State machine (from nautilus-architecture.md)

Stable states: PRE_INITIALIZED, READY, RUNNING, STOPPED, DEGRADED, FAULTED, DISPOSED.

Transitional states (brief): STARTING, STOPPING, RESUMING, RESETTING, DISPOSING, DEGRADING, FAULTING.

The architecture page commits to:

“The system does provide graceful shutdown flows (stop, dispose) for normal operation. These tear down clients, persist state, and flush writers. The crash-only philosophy applies specifically to unrecoverable faults where attempting graceful cleanup could cause further damage.”

So the intended shutdown path on SIGTERM is:

  1. STOPPING - stop accepting new commands (the engine no longer dispatches new strategy events).
  2. Tear down clients - disconnect from venues.
  3. Persist state - Cache flush to Redis (if configured).
  4. Flush writers - Parquet catalog, audit sinks.
  5. STOPPED - components are quiescent.
  6. DISPOSINGDISPOSED - release resources.

Open question on this page (and the architecture page): does stop() block on draining in-flight orders, or does it terminate abruptly leaving in-flight orders unresolved? See “Shutdown semantics - does it respect open positions?” below.

Reconnection behavior

The concepts/live/ page does not document reconnection mechanics end-to-end, but several signals indicate the model:

  1. Continuous reconciliation IS the reconnect-recovery story. Per the page: “These [in-flight] orders are monitored by the continuous reconciliation loop to detect stale or lost messages.” When the WebSocket drops and reconnects, the open-orders poll and the in-flight-order check together detect any state divergence that occurred during the gap and synthesize the missing events.
  2. Adapter-level reconnect lives in the ExecutionClient / DataClient. Per nautilus-integrations.md (IBKR): “Watchdog loop monitors the socket; auto-reconnect with IB_MAX_CONNECTION_ATTEMPTS retries.” Each adapter is responsible for its own reconnect logic; the engine then re-runs reconciliation against the now-connected venue.
  3. No explicit “reconnect” event documented on this page. The reconciliation events that fire after a reconnect carry reconciliation=True so audit consumers can distinguish them from fresh broker activity (per nautilus-execution.md).

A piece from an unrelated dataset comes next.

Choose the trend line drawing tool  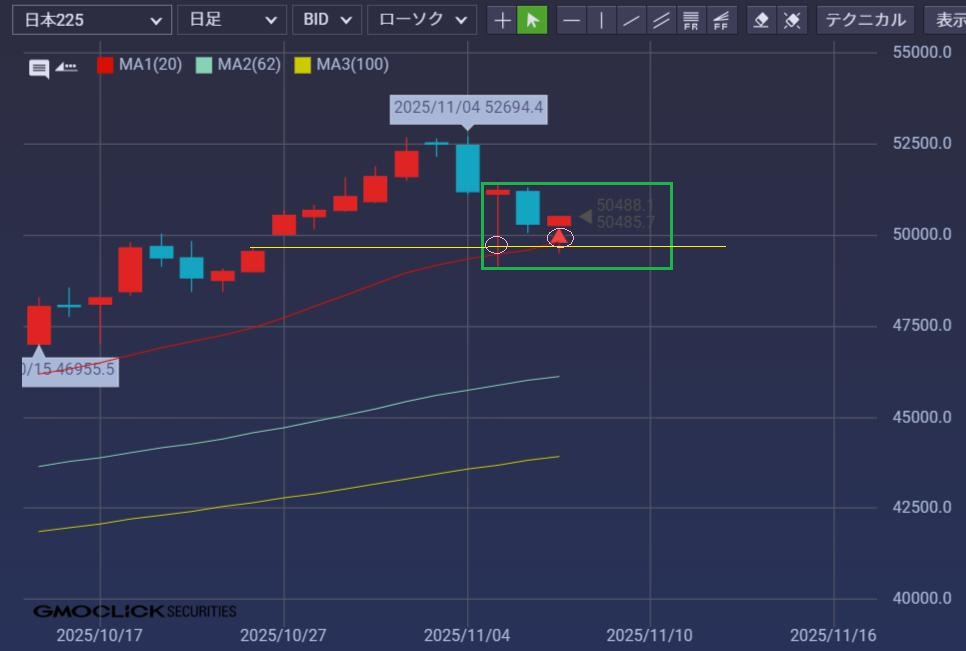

For Cortana: reconnect-driven reconciliation means the engine self-heals from network drops. The MK2 model - where a Telegram alert might be the first signal that “we’re disconnected and the position is bleeding” - is replaced by structural automatic recovery.

Reconcile-on-startup - the canonical pattern

This is the most load-bearing section. Verbatim from the doc:

“Execution reconciliation aligns the venue’s actual order and position state with the system’s internal state built from events. Only the LiveExecutionEngine performs reconciliation, since backtesting controls both sides.”

“Unless reconciliation is set to false, the execution engine reconciles state for each venue at startup.”

“If reconciliation fails, the system logs an error and does not start.”

The engine fails to start if reconciliation fails. This is the fail-fast at boot posture from nautilus-architecture.md applied operationally. There is no “alert and degrade” path - the engine either reconciles cleanly or refuses to come up.

Two startup scenarios

“Two scenarios:

  • Cached state exists: report data generates missing events to align the state.
  • No cached state: all orders and positions at the venue are generated from scratch.”

The first case is the normal restart (Redis-backed Cache survives the process exit; reconciliation just patches deltas). The second is a clean-room boot - no Cache, the engine rebuilds the order and position graph entirely from venue mass status reports.

“Persist all execution events to the cache database. This reduces reliance on venue history and allows full recovery even with short lookback windows.”

This is the doc’s recommendation: always persist execution events to the cache database. The combination of “Cache backed by Redis”

  • “cache database persists execution events” is what makes reconciliation cheap and bounded.

Reconciliation procedure - the three calls

“All adapter execution clients follow the same reconciliation procedure, calling three methods to produce an execution mass status:

  • generate_order_status_reports
  • generate_fill_reports
  • generate_position_status_reports

Each adapter implements these three methods. The engine then walks the reports through the procedure below.

Reconciliation procedure - the steps (verbatim)

Duplicate check: Deduplicates order reports within the batch and logs warnings. Logs duplicate trade IDs as warnings for investigation.”

Order reconciliation: Generates and applies events to move orders from cached state to current state. Infers OrderFilled events for missing trade reports. Generates external order events for unrecognized client order IDs or reports missing a client order ID. Verifies fill report data consistency with tolerance-based price and commission comparisons.”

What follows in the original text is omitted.